▶ _WHAT IS BEING ASKED_:
From the line containing "Screen dimensions: 284x139" through the last line of the material, copy every line exactly, both ends inclusive; do not copy pictures.

>>>>>

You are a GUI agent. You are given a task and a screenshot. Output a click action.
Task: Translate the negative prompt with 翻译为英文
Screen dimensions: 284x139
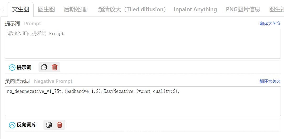tap(270, 81)
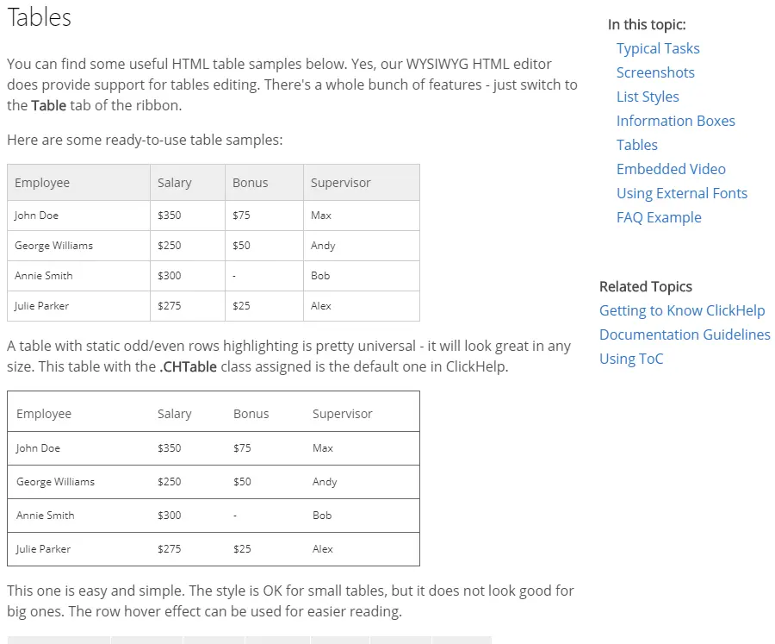Navigate to the Embedded Video section
The width and height of the screenshot is (775, 644).
tap(671, 169)
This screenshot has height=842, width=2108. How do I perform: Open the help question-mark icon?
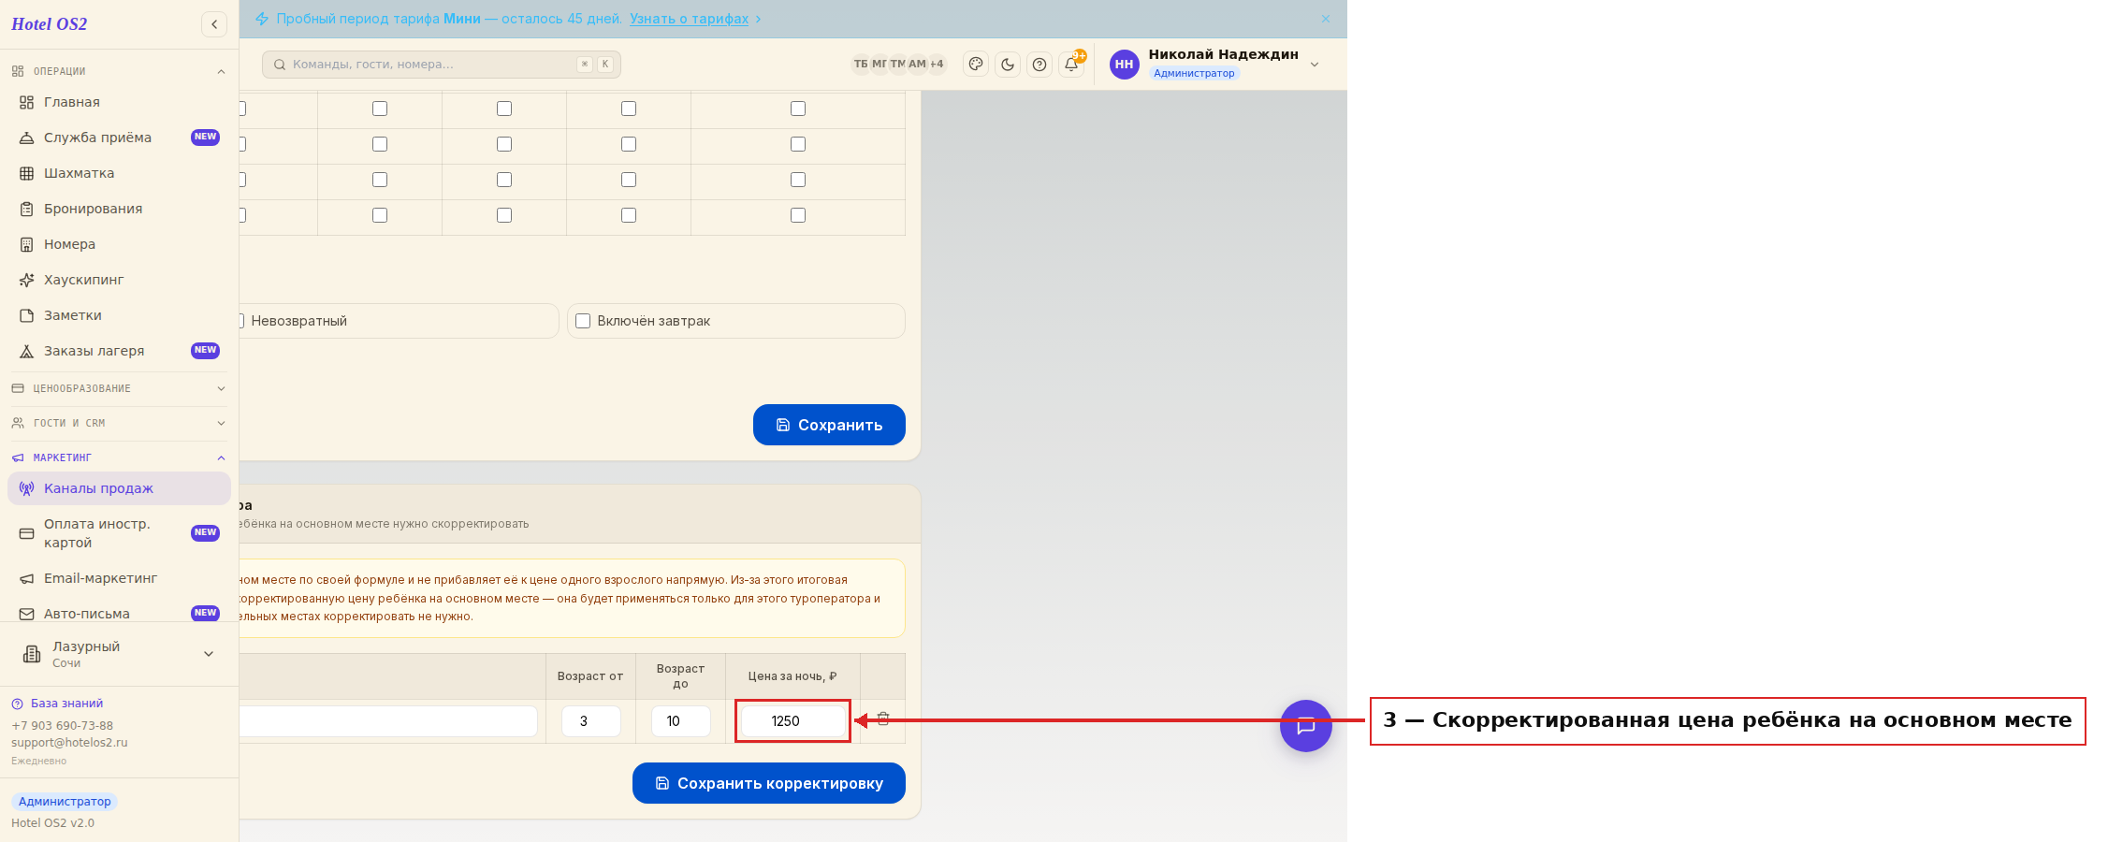[1039, 65]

<<<<<

▶ _SOLUTION TO THIS EXERCISE_:
Screen dimensions: 284x139
tap(270, 81)
Navigate to the Embedded Video section
The width and height of the screenshot is (775, 644).
tap(671, 169)
This screenshot has height=842, width=2108. How do I perform: Open the help question-mark icon?
[1039, 65]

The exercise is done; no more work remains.